• **KUTIPAN SUMBER**:
******************************
Selain itu, dijelaskan dalam al-Qur’an surat al-Mujadalah ayat 11:
“Allah akan
meninggikan orang-orang yang beriman di antaramu dan orang-orang yang diberi
ilmu pengetahuan beberapa derajat” (Q.S. al-Mujadalah: 11)
Model pembelajaran perspektif Al-Qur’an adalah rangkaian konsep
al-Qur’an yang meliputi sebuah komponen konsep pendidikan Islam, diuraikan dan
ditafsirkan dari ayat-ayat yang berhubungan langsung maupun tidak langsung
dengan kegiatan pendidikan dan pembelajaran. Kemudian diangkat menjadi sebuah
konsep pada pembelajaran yang sistematis
dan logis serta ditopang dengan pola pendidikan Rasulullah saw, sahabat nabi
dan ijtihad para ulama.
Berhubung konsep model pembelajaran Perspektif Al-Qur’an ini masih
belum dikemukakan secara sempurna dalam bentuk model, namun telah banyak
dikemukakan dalam pemikiran-pemikiran maupun ijtihad para ulama dari zaman
Rasulullah saw sampai saat ini, serta pemikiran para cendekiawan muslim yang
telah membahas item per item dari sebuah model, baik itu landasan, tujuan, strategi,
metode maupun tekhnik pembelajaran dalam area pendidikan Islam dan kesemuaanya
berdasarkan nilai-nilai Perspektif Al-Qur’an.[35]
Untuk sampai
pada pengertian yang sempurna tentunya harus dikaji secara cermat dan mendalam
apakah konsep model pembelajaran dapat diangkat secara sempurna atau tidak.
******************************
• **DAFTAR BUTIR**:

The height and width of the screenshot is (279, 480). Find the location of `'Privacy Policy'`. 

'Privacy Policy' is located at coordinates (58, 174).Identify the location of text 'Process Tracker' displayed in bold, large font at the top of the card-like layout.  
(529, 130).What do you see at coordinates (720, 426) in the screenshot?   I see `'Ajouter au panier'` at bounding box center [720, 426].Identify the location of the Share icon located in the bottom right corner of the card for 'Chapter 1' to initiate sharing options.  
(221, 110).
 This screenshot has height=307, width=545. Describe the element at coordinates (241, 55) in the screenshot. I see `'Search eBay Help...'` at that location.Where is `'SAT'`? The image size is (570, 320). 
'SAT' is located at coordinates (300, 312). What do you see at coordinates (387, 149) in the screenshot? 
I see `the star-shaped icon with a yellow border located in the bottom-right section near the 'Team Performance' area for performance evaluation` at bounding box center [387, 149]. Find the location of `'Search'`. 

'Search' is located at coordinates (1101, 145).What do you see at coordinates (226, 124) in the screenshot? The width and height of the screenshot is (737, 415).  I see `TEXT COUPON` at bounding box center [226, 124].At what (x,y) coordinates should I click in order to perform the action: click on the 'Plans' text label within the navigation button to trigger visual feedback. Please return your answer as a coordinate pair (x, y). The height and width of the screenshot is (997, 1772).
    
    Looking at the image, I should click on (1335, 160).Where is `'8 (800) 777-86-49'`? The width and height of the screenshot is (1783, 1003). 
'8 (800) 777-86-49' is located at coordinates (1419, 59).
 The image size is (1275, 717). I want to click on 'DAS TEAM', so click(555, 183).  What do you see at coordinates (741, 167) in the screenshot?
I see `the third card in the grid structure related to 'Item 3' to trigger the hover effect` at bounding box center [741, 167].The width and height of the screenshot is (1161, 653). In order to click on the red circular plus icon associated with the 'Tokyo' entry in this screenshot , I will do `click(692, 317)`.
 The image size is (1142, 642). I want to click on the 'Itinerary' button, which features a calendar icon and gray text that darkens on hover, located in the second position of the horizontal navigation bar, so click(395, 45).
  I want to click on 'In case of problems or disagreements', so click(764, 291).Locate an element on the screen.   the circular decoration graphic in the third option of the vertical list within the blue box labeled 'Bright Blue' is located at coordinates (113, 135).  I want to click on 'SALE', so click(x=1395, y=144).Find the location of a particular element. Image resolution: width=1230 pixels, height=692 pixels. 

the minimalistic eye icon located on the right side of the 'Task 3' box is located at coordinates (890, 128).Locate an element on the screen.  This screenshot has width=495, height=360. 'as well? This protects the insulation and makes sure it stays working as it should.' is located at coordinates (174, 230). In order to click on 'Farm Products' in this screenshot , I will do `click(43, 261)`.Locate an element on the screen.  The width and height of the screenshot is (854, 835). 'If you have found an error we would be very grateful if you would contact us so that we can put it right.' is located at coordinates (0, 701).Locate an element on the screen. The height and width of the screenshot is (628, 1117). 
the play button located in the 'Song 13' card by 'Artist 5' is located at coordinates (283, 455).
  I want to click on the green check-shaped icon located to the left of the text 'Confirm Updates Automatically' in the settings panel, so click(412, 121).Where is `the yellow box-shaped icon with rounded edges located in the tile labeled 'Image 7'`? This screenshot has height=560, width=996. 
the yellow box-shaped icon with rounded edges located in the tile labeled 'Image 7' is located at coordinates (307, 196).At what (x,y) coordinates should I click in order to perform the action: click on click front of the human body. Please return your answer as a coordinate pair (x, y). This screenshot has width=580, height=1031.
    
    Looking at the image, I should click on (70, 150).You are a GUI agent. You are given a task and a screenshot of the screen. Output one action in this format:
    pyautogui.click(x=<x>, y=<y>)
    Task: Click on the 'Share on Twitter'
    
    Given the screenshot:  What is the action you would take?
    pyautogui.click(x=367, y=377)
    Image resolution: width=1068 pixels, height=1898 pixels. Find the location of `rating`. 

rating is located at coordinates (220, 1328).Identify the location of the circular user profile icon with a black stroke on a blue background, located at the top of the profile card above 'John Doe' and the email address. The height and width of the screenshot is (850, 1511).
******************************
• **SOAL SINGKAT 1**:
Terjemahkan ke dalam bahasa Inggris kalimat berikut dari teks tentang model pembelajaran perspektif Al-Qur’an: "Model pembelajaran perspektif Al-Qur’an adalah rangkaian konsep al-Qur’an yang meliputi sebuah komponen konsep pendidikan Islam, diuraikan dan ditafsirkan dari ayat-ayat yang berhubungan langsung maupun tidak langsung dengan kegiatan pendidikan dan pembelajaran."
• **SOAL SINGKAT 2**:
Teruskan teks tentang model pembelajaran perspektif Al-Qur’an dari kalimat terakhirnya.
Butir-butir di atas tidak berperan dalam hal ini.

• **JAWABAN TERTULIS 1**:
The Qur’anic-perspective learning model is a series of Qur’anic concepts that encompasses a component of the concept of Islamic education, elaborated and interpreted from verses that relate directly or indirectly to educational and learning activities.

• **JAWABAN TERTULIS 2**:
Kajian awal yang mesti dilakukan tentunya berangkat dari pengkajian konsep yang
utuh berdasarkan Al-Qur’an dan bersifat rasional sehingga dapat diaplikasikan
dalam penelitian tindakan sehingga validitas sebuah model dapat dikemukakan
secara akuntabilitas.[36]
A.
Landasan Konsep
Model Pembelajaran Perspektif Al-Qur’an
Landasan dari
konsep model pembelajaran perspektif Al-Qur’an adalah landasan yang digunakan
oleh konsep pendidikan perspektif Al-Qur’an yang kesemuanya bersumber dari
al-Qur’an, al-Hadits dan ijtihad, sebab dari sinilah ditelurkan sebuah konsep
model pembelajaran. Landasan tersebut mencakup tiga hal yaitu : landasan ideal,
landasan ta’abbudi, dan landasan tasyri’. Ketiga landasan tersebut dijadikan
sebagai landasan pada seluruh sistem dalam pendidikan perspektif Al-Qur’an.
1)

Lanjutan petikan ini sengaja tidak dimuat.